● Selected passage:
================
Java does not allow passing arguments by reference, wherein the reference is an alias for the actual object/variable. Java passes pointers by value (copies the pointer) to a function which can then dereference the pointer and manipulate the object. However, just because the pointer allows access to the object and allows mutations of the object doesn't mean you have a reference to the object.

for example, x = 0 would look something like this in memory:

----------------------------
0x00000001   |      0       |
----------------------------

Where x is the location in memory that holds the value '0'. x is in fact 0, and the place where x is stored is 0x0000001. The reference to x is 0x0000001. x is not a pointer. there are no pointers in this example.
================
● Records supplied:
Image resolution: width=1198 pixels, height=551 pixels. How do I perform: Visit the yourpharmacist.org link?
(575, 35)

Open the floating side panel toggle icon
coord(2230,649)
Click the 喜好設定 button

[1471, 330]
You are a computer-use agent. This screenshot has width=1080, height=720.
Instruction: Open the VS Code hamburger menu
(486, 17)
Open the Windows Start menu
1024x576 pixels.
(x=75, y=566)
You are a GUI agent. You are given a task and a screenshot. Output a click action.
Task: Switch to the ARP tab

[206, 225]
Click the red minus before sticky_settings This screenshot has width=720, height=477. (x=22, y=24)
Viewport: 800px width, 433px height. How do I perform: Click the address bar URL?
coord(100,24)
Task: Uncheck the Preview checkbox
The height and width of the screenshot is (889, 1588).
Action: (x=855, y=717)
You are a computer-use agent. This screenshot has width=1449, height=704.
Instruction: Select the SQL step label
================
● Required work: Reproduce the part of the passage on Java argument passing between "Java does not" and "to the object.", inclusive, without changing a word.

● Answer to the problem:
Java does not allow passing arguments by reference, wherein the reference is an alias for the actual object/variable. Java passes pointers by value (copies the pointer) to a function which can then dereference the pointer and manipulate the object. However, just because the pointer allows access to the object and allows mutations of the object doesn't mean you have a reference to the object.